Even after 0109's entry-block hoist (which collapses the spill to one reused slot and fixes the crash), the full-array copy per element remains — O(N²) bytes copied per loop. The by-ref capture path (for arr: (*x)) already does this right: it GEPs into the array's alloca (getExprAlloca) without copying. By-value should reuse the same base and just add a load.

Reproduction

#import "modules/std.sx";

main :: () -> i32 {
    arr : [4096]i64 = ---;
    i := 0;
    while i < 4096 { arr[i] = i; i += 1; }
    sum := 0;
    for arr: (x) { sum += x; }
    print("sum={}\n", sum);
    0
}
  • Observed: Segmentation fault (stack overflow). With 256 instead of 4096 it prints sum=32640 — and sx ir shows the per-iteration spill:
for.body.4:
  %ig.tmp = alloca [256 x i64], align 8        ; fresh full-array temp
  store [256 x i64] %load6, ptr %ig.tmp, align 8  ; copy ALL 256 elements
  %ig.ptr = getelementptr [256 x i64], ptr %ig.tmp, i64 0, i64 %load8
  %ig.val = load i64, ptr %ig.ptr, align 8     ; ...to read ONE
  • Expected: sum=8386560, exit 0; the body GEPs arr's own storage: getelementptr on the original alloca + a single i64 load, no array-sized temp, no copy.

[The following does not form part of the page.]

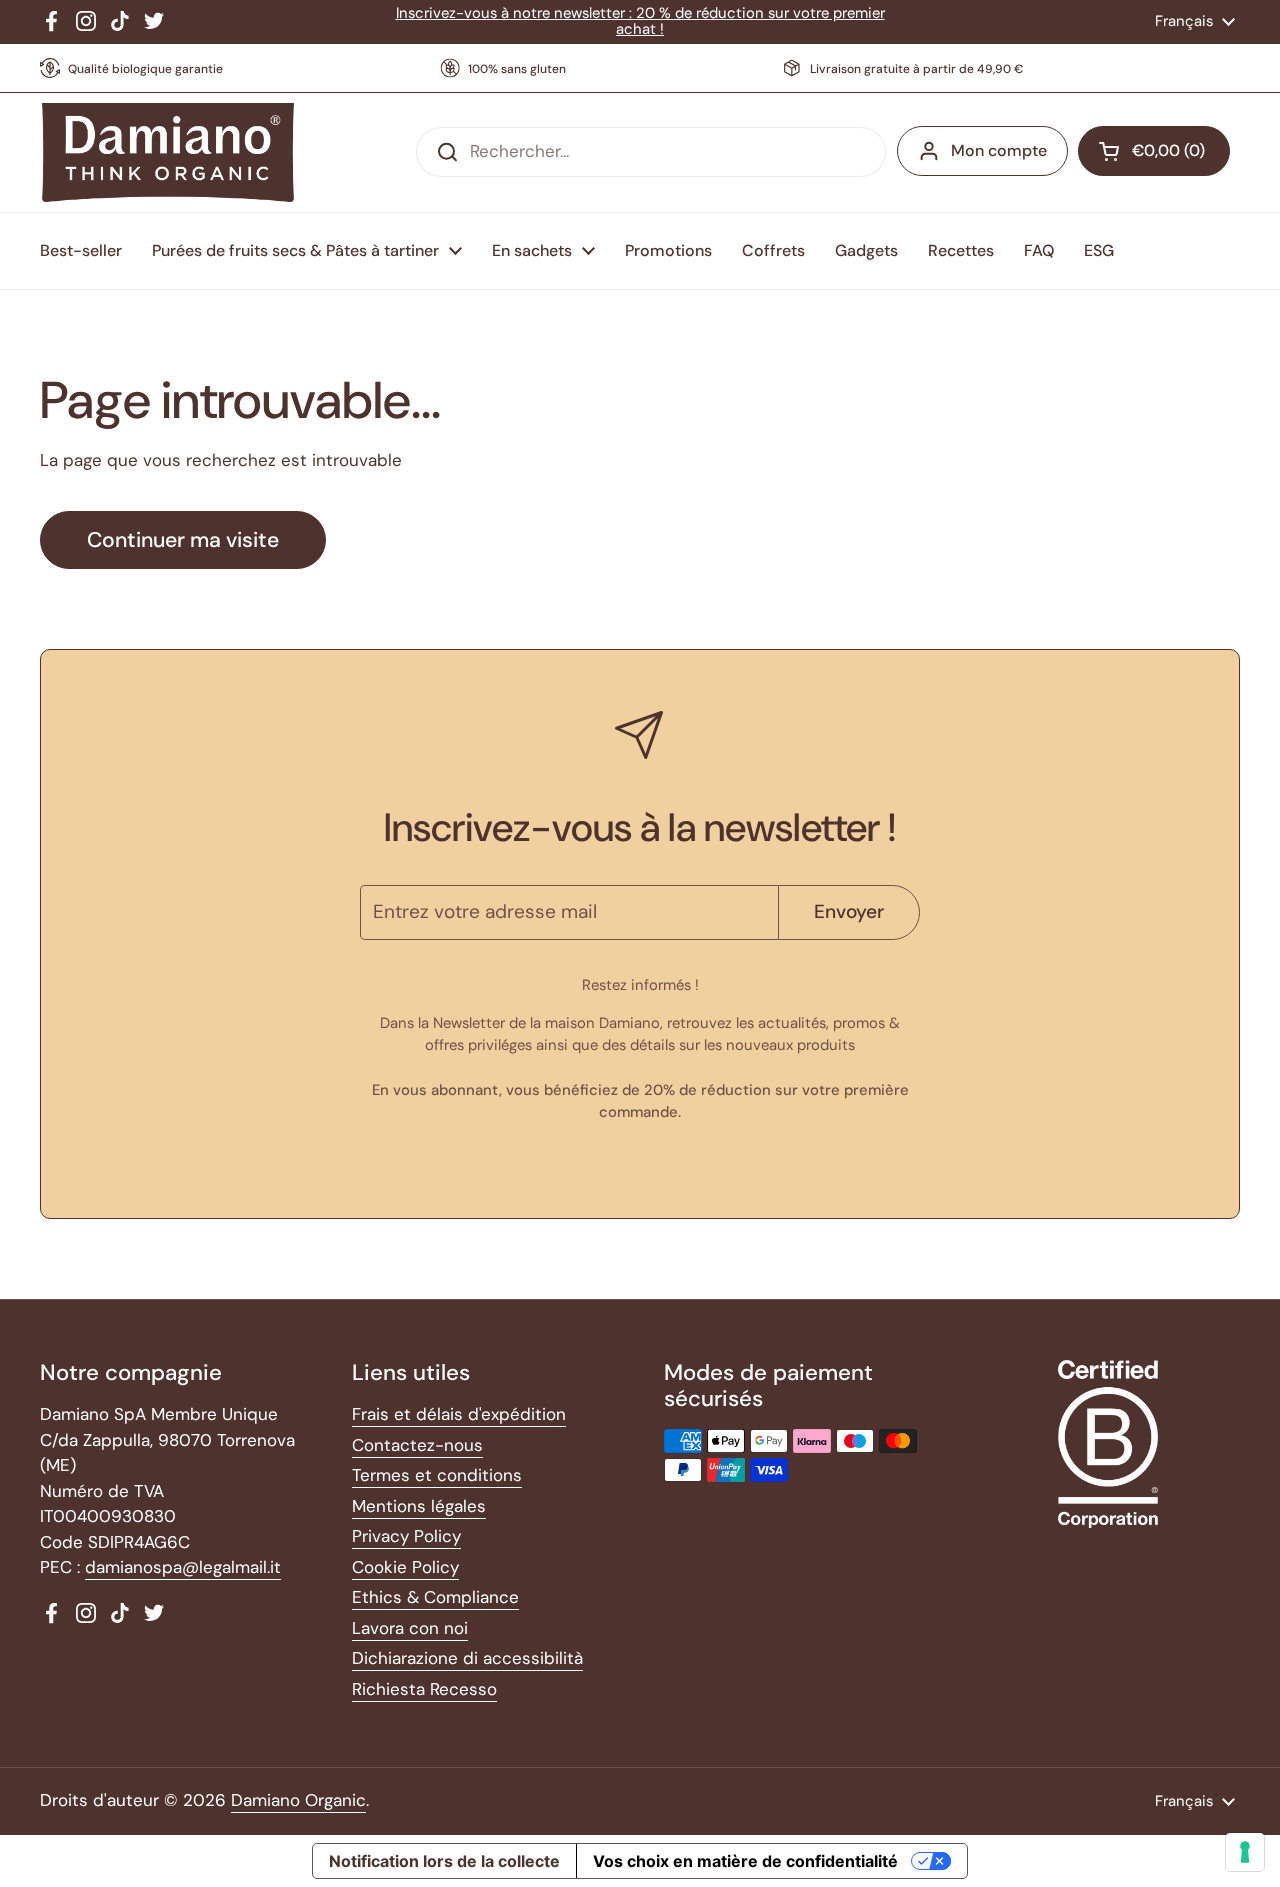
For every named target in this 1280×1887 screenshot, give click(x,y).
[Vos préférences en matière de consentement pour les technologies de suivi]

Repro co-located: issues/0110-for-array-by-value-full-array-spill.sx (unpinned until fixed; depends on 0109 only for the crash, not for the copy).

Root cause (suspected area)

src/ir/lower/control_flow.zig lowerFor (~336-343): the by-ref branch builds index_gep on the array's storage (getExprAlloca(fe.iterable) orelse iterable), but the by-value branch emits .index_get = .{ .lhs = iterable, .rhs = idx_val } where iterable is the loaded array value. The emitter's index_get on an aggregate SSA value (src/ir/emit_llvm.zig, ig.tmp site ~2100s) has no address to index, so it spills the whole value first.

Fix shape: in lowerFor, when the iterable is an array with storage (getExprAlloca hit — same condition the by-ref branch uses), lower the by-value element as index_gep on that storage followed by a load of the element type, instead of index_get on the value. Capture semantics are unchanged: the load still produces a per-iteration copy of the element (mutating x must not write back; mutating the array inside the body is already visible to subsequent iterations through the same storage in the by-ref form — match existing behavior with a test). Keep the index_get fallback for storage-less iterables (e.g. an array returned by a call).

Investigation prompt (paste into a fresh session)

Fix issue 0110: collection-form for arr: (x) (by-value capture) over an array spills the entire array per iteration. In src/ir/lower/control_flow.zig lowerFor (~336-343), make the by-value element fetch reuse the by-ref branch's base resolution: if the iterable is an .array and getExprAlloca(fe.iterable) (or the deref'd pointer base) yields storage, emit index_gep on that storage + builder.load of the element type; otherwise keep the existing index_get path. Slices/List views are unaffected (their index_get is already pointer-backed).

Verify: ./zig-out/bin/sx run issues/0110-for-array-by-value-full-array-spill.sx prints sum=8386560 exit 0 (after 0109 lands; before it, verify the 256-element variant's sx ir shows no ig.tmp array spill in for.body.*). Add a semantics guard test: mutate x in the body and confirm the array is unchanged after the loop (by-value capture stays a copy). Then zig build && zig build test && bash tests/run_examples.sh, review any .ir snapshot diffs, and promote the repro to examples/00xx-basic-for-array-large.sx.